NEW YORK • A senior HSBC Holdings manager has been arrested and charged alongside a former foreign exchange executive with engaging in a scheme to front-run a US$3.5 billion (S$4.74 billion) transaction by one of the bank's clients, prosecutors in the United States said on Wednesday.
Mark Johnson, HSBC's global head of foreign exchange cash trading in London, and Stuart Scott, its former head of cash trading for Europe, the Middle East and Africa, were charged in a criminal complaint filed in federal court in Brooklyn.
Both men were charged with wire fraud conspiracy, in a case that a person familiar with the matter said was the first against individuals to flow out of a US Justice Department probe of foreign-exchange rigging at global banks.
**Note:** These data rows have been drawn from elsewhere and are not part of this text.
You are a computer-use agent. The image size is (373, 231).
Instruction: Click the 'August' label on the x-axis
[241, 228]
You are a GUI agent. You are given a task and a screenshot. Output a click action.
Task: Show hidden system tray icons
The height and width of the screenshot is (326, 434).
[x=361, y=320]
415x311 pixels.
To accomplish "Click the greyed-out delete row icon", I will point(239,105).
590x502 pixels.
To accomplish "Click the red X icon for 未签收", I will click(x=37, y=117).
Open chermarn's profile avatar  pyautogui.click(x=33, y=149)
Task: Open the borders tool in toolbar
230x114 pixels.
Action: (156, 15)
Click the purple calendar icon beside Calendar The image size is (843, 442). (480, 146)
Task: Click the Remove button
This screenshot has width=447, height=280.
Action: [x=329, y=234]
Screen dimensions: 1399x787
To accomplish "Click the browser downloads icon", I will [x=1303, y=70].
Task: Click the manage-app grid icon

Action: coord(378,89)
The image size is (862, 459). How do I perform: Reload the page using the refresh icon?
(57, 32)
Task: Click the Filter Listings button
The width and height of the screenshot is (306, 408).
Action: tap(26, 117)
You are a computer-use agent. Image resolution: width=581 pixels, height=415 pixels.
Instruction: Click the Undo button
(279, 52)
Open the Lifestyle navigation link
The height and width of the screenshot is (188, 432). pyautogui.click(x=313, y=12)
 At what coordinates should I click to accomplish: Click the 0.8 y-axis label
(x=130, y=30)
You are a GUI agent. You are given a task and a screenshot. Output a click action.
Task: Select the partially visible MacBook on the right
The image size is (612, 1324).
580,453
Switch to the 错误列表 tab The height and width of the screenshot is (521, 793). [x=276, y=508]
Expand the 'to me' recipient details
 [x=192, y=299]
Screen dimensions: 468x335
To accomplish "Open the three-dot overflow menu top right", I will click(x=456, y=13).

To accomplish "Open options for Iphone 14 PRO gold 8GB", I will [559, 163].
A lawyer for Johnson declined comment, while an attorney for Scott could not be identified.
Mr Robert Sherman, an HSBC spokesman, said that the bank is cooperating in the Justice Department's foreign exchange investigation.
Prosecutors said Johnson, 50, and Scott, 43, misused information provided by a client who had hired HSBC to convert US$3.5 billion to British pounds in connection with a planned sale of one of the unnamed company's subsidiaries.
The two British citizens then used their insider knowledge to engage in a process called front- running, in which they made trades ahead of the December 2011 transaction, resulting in a spike in the price of the currency that was detrimental to HSBC's client, prosecutors said.
In total, HSBC earned US$3 million from trades its FX traders placed and earned US$5 million executing the transaction, the complaint said.
Assistant Attorney-General Leslie Caldwell said in a statement: "The defendants allegedly betrayed their client's confidence, and corruptly manipulated the foreign exchange market to benefit themselves and their bank."
Johnson was arrested at John F. Kennedy International Airport on Tuesday night and was released on Wednesday on a US$1 million bond, following a court hearing.